Site icon R-bloggers

Map coloring: the color scale styles available in the tmap package

[This article was first published on the Geocomputation with R website, and kindly contributed to R-bloggers]. (You can report issue about the content on this page here)
Want to share your content on R-bloggers? click here if you have a blog, or here if you don't.

This vignette builds on the making maps chapter of the Geocomputation with R book. Its goal is to demonstrate all possible map styles available in the tmap package.

Prerequisites

The examples below assume the following packages are attached:

library(spData) # example datasets
library(tmap)   # map creation
library(sf)     # spatial data reprojection

The world object containing a world map data from Natural Earth and information about countries’ names, regions, and subregions they belong to, areas, life expectancies, and populations.
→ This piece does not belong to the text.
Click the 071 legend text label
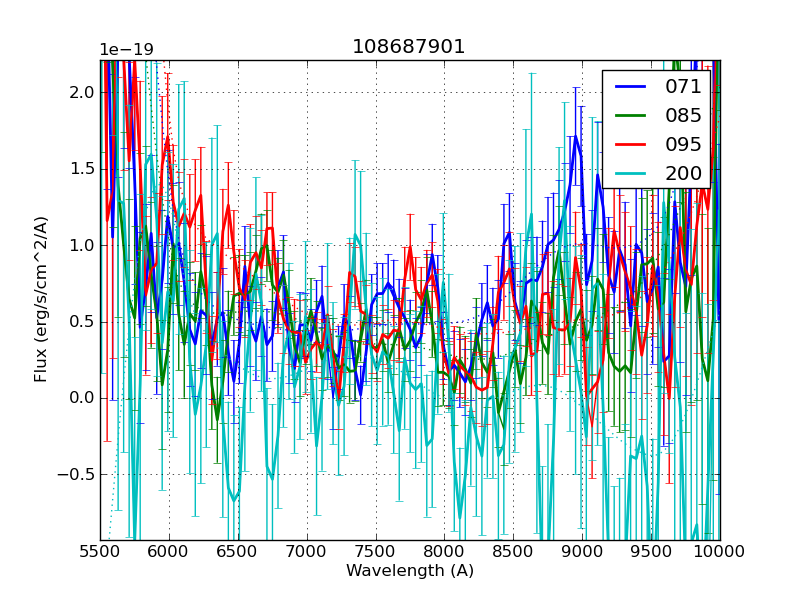This screenshot has width=800, height=600. tap(683, 86)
This object is in geographical coordinates using the WGS84 datum, however, for mapping purposes, the Mollweide projection is a better alternative (learn more in the modifying map projections section). The st_tranform function from the sf package allows for quick reprojection to the selected coordinate reference system (e.g., "+proj=moll" represents the Mollweide projection).

world_moll = st_transform(world, crs = "+proj=moll")

One color

Let’s start with the basics. To create a simple world map, we need to specify the data object (world_moll) inside the tm_shape() function, and the way we want to visualize it. The tmap package offers several visualisation possibilities for polygons, including tm_borders(), tm_fill(), and tm_polygons(). The last one draws the filled polygons with borders, where the fill color can be specified with the col argument:

tm_shape(world_moll) +
  tm_polygons(col = "lightblue")

The output is a map of world countries, where each country is filled with a light blue color.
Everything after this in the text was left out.